Aggregate
The Aggregate component generates summary (aggregate) functions along with a group-by clause.
The Aggregate component groups together multiple input rows into a single output row. Input columns can be added to the groupings or have an aggregation applied to them.
Default output names are chosen by combining the source column name and the aggregation type. If they are not appropriate, consider using a Rename component immediately after the Aggregate component to choose more appropriate names.
Properties
Name
= string
A human-readable name for the component.
Groupings
= dual listbox
Select one or more columns from the source table that will form the groupings. The output flow will contain one row for each distinct combination of values within the grouping columns.
Aggregations
= column editor
Select the input (source) column for the summary function.
Grouping Type
= drop-down
Select one of the following methods for grouping rows:
- GROUP_BY: Groups rows with the same group-by-item expressions and computes aggregate functions for the resulting group. A Snowflake GROUP_BY expression can be a column name, a number referencing a position in the SELECT list, or a general expression.

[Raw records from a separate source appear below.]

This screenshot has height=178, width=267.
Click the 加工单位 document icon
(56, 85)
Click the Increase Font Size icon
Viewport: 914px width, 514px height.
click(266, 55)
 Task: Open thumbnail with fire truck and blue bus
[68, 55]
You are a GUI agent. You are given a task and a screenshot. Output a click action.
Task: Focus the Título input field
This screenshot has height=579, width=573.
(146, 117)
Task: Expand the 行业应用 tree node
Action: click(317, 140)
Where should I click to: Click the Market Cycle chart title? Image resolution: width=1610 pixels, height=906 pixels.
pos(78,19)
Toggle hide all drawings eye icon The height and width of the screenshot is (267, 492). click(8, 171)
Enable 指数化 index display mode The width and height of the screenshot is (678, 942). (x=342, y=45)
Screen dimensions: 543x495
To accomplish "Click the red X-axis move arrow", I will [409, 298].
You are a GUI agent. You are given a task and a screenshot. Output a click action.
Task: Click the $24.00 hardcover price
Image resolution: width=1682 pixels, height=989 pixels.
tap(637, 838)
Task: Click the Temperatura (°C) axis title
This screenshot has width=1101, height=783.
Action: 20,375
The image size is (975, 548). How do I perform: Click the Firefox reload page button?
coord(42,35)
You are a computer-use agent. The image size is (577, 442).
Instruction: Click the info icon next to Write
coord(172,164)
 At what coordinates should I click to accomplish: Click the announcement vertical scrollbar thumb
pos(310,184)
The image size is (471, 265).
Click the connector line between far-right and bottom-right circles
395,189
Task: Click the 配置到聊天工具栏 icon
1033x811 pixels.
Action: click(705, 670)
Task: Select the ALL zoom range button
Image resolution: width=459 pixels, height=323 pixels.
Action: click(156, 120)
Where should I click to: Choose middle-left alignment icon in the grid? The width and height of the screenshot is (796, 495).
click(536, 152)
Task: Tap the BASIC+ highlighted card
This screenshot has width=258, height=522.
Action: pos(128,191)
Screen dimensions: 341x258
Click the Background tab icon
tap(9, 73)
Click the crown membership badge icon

- GROUP_BY_CUBE: The Snowflake GROUP_BY_CUBE clause is an extension of the GROUP_BY clause similar to GROUP_BY_ROLLUP. In addition to producing all the rows of a GROUP_BY_ROLLUP, GROUP_BY_CUBE adds all the "cross-tabulations" rows. Subtotal rows are rows that further aggregate, whose values are derived by computing the same aggregate functions that were used to produce the grouped rows.
- GROUP_BY_GROUPING_SETS: A Snowflake GROUP_BY_GROUPING_SETS clause is a powerful extension of the GROUP_BY clause that allows computing multiple group-by clauses in a single statement. The group set is a set of dimension columns.
- GROUP_BY_ROLLUP: A Snowflake GROUP_BY_ROLLUP clause is an extension of the GROUP_BY clause that produces subtotal rows (in addition to the grouped rows). Subtotal rows are rows that further aggregate, whose values are derived by computing the same aggregate functions that were used to produce the grouped rows.